Identity Connect には Active Directory が必要なため、残念ながらこのモジュールにはハンズオンの Challenge がありません。
Salesforce の成功事例
上司を説得するにあたって、成功事例を示すこと以上に効果的な方法はあるでしょうか? ここで Salesforce のある従業員の事例をご紹介します。Salesforce では自社製品を使用してユーザーを管理しています。Identity Connect の登場前はユーザー管理がはるかに大変でした。
Salesforce の IT 部門の統括責任者である Winston Chir が Identity Connect について次のように述べています。
何万人もの従業員やパートナーを擁する当社は、Salesforce ユーザーの管理におけるエキスパートになりました。けれども、ずっとうまくいっていたわけではありません。IT 部門は当初、各々が独自に作成した多様なスクリプトを使用してユーザーを管理していました。こうしたスクリプトを当社の環境に適合させるのは手間のかかるプロセスで、お客様もこの同じ問題で困っているのを見てきました。そこで、Salesforce は Identity Connect をリリースしました。Identity Connect に注ぎ込んだ労力は、ExactTarget の合併という大きな出来事が発生したときに、10 倍もの見返りとなって返ってきました。ExactTarget には独自の AD 環境があり、その何千人ものユーザーがビジネス運営に使用する Salesforce 組織へのアクセスを必要としていました。大変な作業になるところでしたが、Identity Connect によって簡単に実行することができました。Identity Connect をリリースすると、ExactTarget の全ユーザーが各自の既存のユーザー名とパスワードを使用して、適切なアクセスレベルで Salesforce にアクセスすることができました。Identity Connect がなければ何か月も要したかもしれませんが、実際にはまったく時間がかかりませんでした。ExactTarget ユーザーは、ビジネスをほとんど中断することなく当社の Ohana に参加し、そして Salesforce Marketing Cloud が誕生したのです。

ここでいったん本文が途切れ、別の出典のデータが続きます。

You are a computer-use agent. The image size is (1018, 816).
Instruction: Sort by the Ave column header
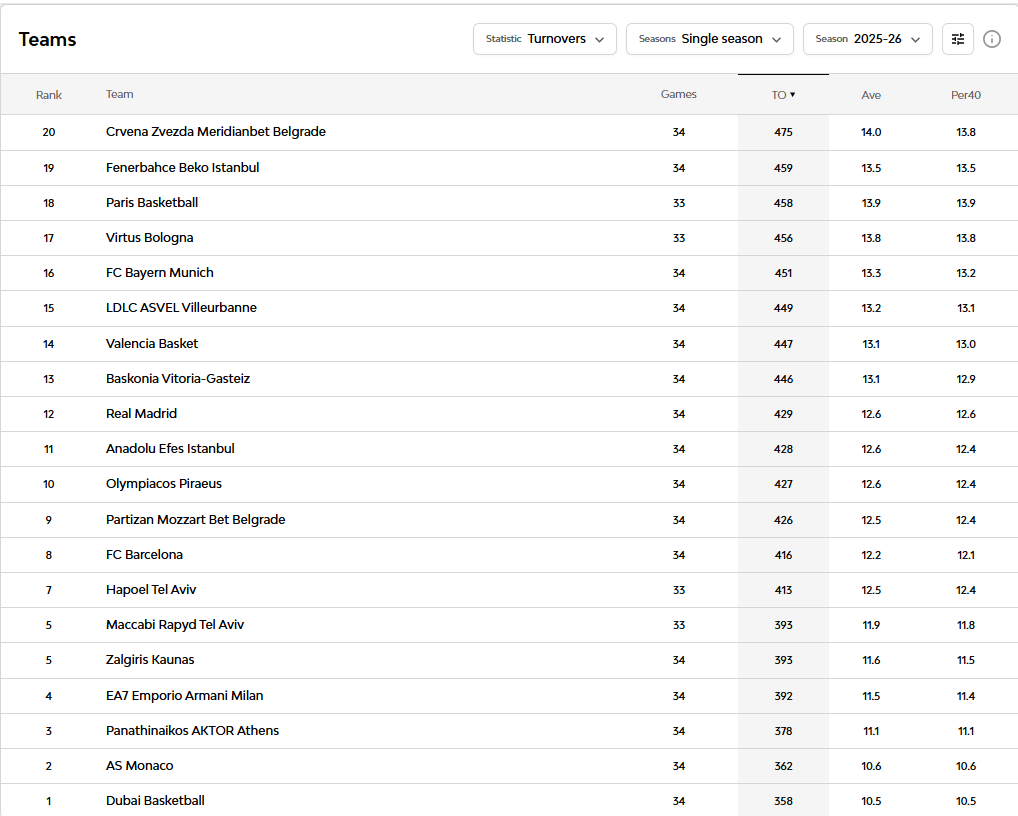871,95
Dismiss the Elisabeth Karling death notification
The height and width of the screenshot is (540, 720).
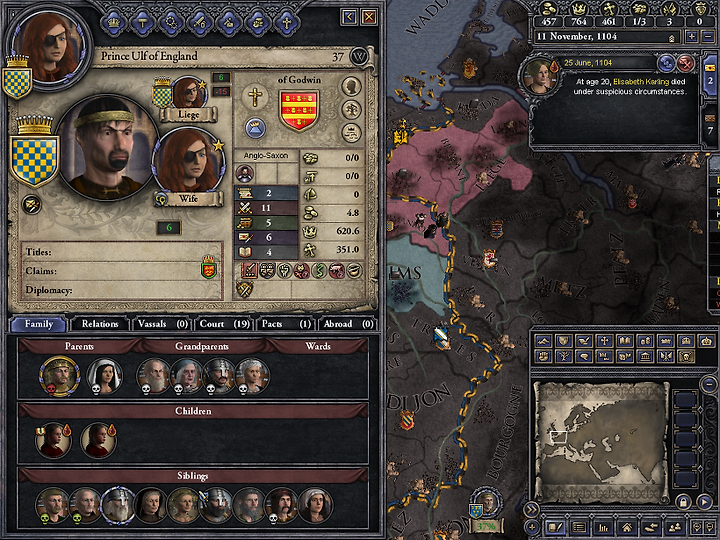pos(685,63)
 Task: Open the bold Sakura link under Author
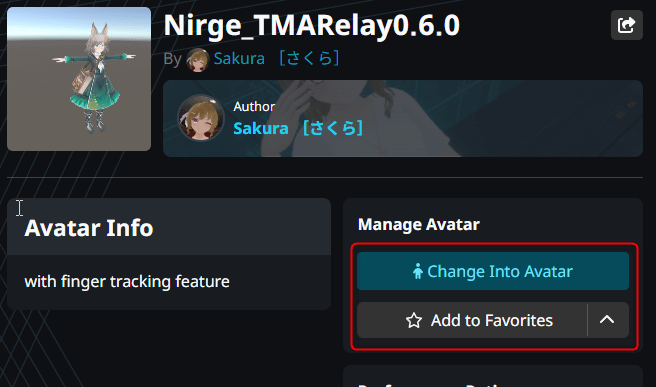click(261, 128)
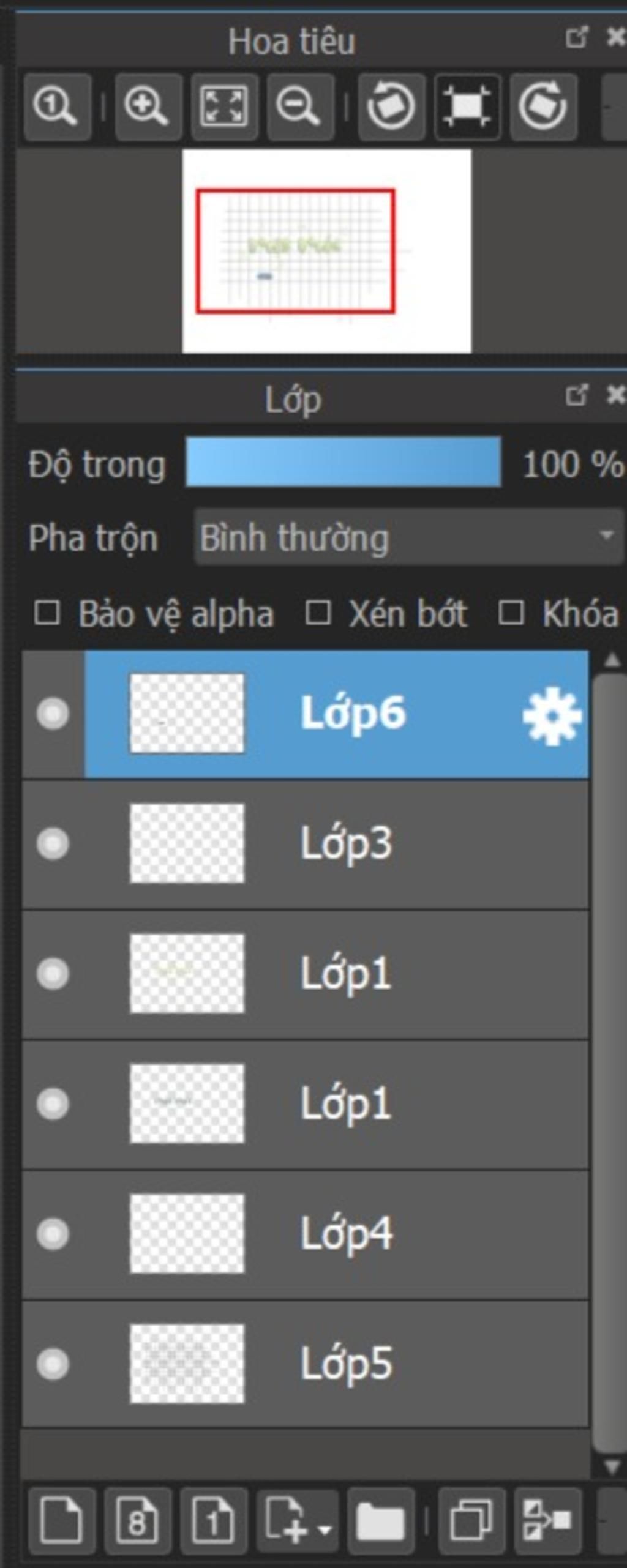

Winston によると、Salesforce の IT 部門は Identity Connect を使用して、複数の AD インフラストラクチャを Salesforce インスタンスで管理しているということです。Identity Connect があれば、ユーザーが何百もの Salesforce インスタンス、Heroku や AWS で開発された何千ものアプリケーション、そしてサードパーティの何百もの Web アプリケーションのすべてに 1 つの ID を設定できます。ユーザーは 1 つの ID をあらゆる IT サービスに使用します。